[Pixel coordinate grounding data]

-- Opening Marker --

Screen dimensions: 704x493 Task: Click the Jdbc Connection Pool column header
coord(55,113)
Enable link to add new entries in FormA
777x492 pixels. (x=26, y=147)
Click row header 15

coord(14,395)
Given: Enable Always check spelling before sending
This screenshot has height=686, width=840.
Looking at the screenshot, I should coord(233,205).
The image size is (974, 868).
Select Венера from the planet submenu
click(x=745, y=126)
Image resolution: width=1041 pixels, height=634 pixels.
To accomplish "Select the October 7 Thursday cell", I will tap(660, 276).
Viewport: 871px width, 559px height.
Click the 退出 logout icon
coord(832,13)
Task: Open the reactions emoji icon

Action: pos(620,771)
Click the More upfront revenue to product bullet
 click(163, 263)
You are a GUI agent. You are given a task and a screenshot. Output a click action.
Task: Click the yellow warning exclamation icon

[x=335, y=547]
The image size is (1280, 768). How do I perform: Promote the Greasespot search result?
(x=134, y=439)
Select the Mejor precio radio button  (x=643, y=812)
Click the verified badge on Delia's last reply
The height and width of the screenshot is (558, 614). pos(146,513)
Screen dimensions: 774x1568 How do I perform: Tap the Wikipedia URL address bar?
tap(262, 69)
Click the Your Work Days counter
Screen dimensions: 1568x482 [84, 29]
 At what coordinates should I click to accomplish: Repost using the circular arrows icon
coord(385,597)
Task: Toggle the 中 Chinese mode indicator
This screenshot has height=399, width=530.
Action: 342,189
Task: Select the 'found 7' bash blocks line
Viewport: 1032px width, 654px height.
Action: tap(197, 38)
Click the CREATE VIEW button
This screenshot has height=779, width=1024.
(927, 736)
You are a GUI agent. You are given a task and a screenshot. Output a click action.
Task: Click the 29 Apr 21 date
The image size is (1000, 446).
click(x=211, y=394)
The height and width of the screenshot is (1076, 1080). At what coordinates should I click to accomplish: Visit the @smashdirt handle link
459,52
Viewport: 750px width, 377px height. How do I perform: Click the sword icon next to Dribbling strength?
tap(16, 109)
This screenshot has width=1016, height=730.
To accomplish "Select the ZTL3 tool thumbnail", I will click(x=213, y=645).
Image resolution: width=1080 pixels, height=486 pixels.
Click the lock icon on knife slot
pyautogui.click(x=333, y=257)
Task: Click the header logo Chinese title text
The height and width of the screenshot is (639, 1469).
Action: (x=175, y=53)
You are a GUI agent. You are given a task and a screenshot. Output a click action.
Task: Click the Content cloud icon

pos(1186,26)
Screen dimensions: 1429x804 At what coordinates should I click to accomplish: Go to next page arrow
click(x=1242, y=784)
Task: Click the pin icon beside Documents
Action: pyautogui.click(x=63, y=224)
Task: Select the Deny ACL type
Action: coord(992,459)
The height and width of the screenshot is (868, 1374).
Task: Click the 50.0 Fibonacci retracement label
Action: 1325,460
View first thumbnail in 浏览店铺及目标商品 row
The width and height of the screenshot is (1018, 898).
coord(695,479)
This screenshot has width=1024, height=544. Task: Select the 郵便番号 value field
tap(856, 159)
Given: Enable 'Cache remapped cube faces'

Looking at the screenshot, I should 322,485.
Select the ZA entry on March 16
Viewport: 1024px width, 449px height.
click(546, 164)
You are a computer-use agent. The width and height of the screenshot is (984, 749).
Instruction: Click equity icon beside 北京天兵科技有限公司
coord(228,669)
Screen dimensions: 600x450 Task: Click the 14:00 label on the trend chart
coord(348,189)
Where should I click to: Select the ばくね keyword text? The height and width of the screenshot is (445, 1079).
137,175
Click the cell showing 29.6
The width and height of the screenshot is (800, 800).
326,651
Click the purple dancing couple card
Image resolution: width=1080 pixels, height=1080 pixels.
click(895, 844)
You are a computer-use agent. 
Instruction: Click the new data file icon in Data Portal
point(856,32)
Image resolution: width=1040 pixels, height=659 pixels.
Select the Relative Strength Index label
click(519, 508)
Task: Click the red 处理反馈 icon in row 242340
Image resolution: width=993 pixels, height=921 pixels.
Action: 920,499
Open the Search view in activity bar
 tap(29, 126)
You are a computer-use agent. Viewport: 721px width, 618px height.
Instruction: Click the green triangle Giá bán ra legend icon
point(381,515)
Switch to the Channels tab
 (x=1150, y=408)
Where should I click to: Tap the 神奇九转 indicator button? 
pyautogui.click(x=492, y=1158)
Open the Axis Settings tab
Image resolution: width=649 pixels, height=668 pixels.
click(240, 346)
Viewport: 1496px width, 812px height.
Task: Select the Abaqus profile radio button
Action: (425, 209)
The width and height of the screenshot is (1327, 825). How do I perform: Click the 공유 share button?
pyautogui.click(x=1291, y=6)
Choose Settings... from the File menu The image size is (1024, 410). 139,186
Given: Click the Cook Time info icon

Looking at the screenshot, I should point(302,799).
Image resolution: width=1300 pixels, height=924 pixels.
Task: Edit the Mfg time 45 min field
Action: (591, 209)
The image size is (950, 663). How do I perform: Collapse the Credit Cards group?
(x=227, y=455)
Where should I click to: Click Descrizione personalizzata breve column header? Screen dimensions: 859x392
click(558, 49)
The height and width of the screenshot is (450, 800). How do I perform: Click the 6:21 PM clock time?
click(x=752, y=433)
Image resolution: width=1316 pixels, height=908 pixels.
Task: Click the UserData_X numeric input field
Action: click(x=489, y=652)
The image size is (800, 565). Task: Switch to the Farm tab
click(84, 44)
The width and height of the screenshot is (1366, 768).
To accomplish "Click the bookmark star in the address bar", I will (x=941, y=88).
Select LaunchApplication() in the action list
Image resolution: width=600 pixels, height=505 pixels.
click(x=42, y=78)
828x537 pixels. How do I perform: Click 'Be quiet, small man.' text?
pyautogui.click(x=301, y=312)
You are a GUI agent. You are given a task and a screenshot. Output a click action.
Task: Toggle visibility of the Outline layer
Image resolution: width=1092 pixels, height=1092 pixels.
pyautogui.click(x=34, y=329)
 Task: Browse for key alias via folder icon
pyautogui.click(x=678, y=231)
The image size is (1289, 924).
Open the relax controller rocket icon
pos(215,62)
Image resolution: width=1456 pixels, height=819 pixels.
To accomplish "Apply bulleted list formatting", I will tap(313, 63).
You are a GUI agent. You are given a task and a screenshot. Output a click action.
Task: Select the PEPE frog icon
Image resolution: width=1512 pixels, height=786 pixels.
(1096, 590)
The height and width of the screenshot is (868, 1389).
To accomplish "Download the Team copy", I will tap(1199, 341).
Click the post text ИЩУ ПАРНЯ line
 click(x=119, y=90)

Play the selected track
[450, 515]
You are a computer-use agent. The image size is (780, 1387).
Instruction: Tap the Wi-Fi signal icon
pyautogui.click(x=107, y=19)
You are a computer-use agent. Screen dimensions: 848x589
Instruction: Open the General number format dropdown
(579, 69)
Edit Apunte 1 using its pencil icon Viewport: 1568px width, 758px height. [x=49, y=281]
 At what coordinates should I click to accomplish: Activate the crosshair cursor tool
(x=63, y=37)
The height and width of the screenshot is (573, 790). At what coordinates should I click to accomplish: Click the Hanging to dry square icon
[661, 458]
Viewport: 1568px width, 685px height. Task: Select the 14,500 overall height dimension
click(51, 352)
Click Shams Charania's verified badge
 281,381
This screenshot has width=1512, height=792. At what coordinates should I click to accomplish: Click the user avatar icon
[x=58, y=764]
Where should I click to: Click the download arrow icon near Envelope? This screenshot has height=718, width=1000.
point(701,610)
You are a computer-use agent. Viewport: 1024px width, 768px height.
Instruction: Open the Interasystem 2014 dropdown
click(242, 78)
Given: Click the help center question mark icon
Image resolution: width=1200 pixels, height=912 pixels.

-- Closing Marker --

Extract from the records above the lines from the one containing "This screenshot has width=1024, height=544." to the one containing "You are a computer-use agent. The width", both lines included, exactly as they appear and with nothing else.

EXERCISE ANSWER:
This screenshot has width=1024, height=544. Task: Select the 郵便番号 value field
tap(856, 159)
Given: Enable 'Cache remapped cube faces'

Looking at the screenshot, I should 322,485.
Select the ZA entry on March 16
Viewport: 1024px width, 449px height.
click(546, 164)
You are a computer-use agent. The width and height of the screenshot is (984, 749).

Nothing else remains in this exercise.